- [Texte fourni]:
::::::

C’est ainsi que la question de l’accompagnement sexuel entre en ligne de compte. Ce qu’on assimile trop souvent à de la prostitution va bien au-delà du simple acte sexuel : la plupart du temps, il n’y a pas de relation physique à proprement parler, rappelle Julia Tabath, de l’association Ch(s)ose. L’assistanat sexuel se décline en fait sur quatre niveaux : la gestion de l’information, qui consiste à donner des indications aux handicapés pour les aider à avoir des relations sexuelles ; l’aide technique, qui se résume à fournir des sextoys ou du matériel permettant de se masturber ; le contact de professionnels sans pénétration, comme des massages, des caresses appuyées ou masturbatoires ; et, en dernier lieu, la relation physique avec un travailleur du sexe. « Le premier travail de l’assistant sexuel est d’engager une discussion avec le patient pour définir ses envies, ses besoins, ce qu’il n’arrive pas à formuler ou à concevoir. Parfois, il s’agit simplement de discuter, d’exprimer des fantasmes. Si la personne émet par exemple le souhait de tomber amoureuse, on va essayer de trouver des solutions, d’exprimer des souhaits », souligne Julia Tabath. « La différence entre la prostitution et l’accompagnement sexuel, c’est le sérieux de la formation : on ne parle pas de la même chose », résume Bruno Py, professeur de droit privé. À ce jour, en France, l’accompagnement sexuel est considéré comme de la prostitution : procéder à une formation ou organiser des mises en relation revient à être tenu coupable de proxénétisme.

::::::

- [Données extraites]:
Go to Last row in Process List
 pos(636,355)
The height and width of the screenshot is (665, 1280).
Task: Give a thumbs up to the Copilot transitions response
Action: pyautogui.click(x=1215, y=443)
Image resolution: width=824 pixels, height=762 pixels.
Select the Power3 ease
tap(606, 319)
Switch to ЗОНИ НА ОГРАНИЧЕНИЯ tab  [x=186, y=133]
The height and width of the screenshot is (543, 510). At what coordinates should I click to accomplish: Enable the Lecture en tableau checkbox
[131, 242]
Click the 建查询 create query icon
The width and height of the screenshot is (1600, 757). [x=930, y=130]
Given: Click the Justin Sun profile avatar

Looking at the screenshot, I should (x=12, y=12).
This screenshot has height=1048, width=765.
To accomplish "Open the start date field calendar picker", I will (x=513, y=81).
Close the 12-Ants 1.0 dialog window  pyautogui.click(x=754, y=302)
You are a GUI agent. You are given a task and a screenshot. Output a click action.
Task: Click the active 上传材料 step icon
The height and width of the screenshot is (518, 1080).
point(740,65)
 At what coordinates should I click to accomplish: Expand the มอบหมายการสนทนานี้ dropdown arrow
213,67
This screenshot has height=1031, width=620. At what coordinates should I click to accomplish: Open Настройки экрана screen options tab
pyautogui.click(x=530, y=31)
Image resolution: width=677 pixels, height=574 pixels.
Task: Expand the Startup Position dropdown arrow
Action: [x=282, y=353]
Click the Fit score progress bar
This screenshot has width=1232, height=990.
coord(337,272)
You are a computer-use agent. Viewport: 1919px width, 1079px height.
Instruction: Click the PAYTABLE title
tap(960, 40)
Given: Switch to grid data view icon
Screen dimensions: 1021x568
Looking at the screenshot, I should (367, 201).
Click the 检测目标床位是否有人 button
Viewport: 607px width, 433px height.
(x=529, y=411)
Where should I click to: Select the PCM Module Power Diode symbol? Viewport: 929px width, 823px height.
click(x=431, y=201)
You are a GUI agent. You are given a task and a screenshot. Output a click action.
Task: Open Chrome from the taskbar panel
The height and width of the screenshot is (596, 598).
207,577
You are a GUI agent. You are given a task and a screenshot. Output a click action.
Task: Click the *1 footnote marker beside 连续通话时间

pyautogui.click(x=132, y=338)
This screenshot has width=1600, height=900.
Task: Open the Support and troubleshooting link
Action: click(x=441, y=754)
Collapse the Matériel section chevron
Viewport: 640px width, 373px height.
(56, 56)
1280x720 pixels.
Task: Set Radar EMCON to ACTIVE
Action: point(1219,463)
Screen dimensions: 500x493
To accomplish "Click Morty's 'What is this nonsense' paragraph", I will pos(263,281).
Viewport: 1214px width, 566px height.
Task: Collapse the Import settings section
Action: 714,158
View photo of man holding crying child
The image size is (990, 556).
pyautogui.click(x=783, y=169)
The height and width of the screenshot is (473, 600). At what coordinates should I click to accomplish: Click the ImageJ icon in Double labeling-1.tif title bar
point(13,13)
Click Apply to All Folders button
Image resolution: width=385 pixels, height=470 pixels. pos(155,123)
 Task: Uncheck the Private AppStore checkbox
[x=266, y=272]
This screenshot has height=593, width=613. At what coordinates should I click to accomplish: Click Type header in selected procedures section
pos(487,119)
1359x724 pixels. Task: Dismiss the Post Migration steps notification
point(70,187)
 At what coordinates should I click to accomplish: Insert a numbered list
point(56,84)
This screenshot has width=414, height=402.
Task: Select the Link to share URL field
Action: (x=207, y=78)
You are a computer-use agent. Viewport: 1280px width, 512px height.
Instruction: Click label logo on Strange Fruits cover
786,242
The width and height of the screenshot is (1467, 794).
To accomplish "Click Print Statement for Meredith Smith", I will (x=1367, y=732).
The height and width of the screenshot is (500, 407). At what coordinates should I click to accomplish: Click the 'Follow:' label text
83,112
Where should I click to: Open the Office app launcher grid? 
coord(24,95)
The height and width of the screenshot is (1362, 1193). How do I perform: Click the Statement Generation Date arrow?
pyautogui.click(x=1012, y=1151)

::::::

- [Consigne]:
Résumez en deux phrases le texte sur l'accompagnement sexuel.

- [Réponse]:
Selon Julia Tabath, de l'association Ch(s)ose, l'accompagnement sexuel, souvent assimilé à la prostitution, n'implique le plus souvent aucune relation physique et se décline sur quatre niveaux : information, aide technique, contact sans pénétration et, en dernier lieu, relation physique avec un travailleur du sexe. Le professeur de droit privé Bruno Py le distingue de la prostitution par le sérieux de la formation, mais en France il reste considéré comme de la prostitution, si bien que former ou organiser des mises en relation revient à se rendre coupable de proxénétisme.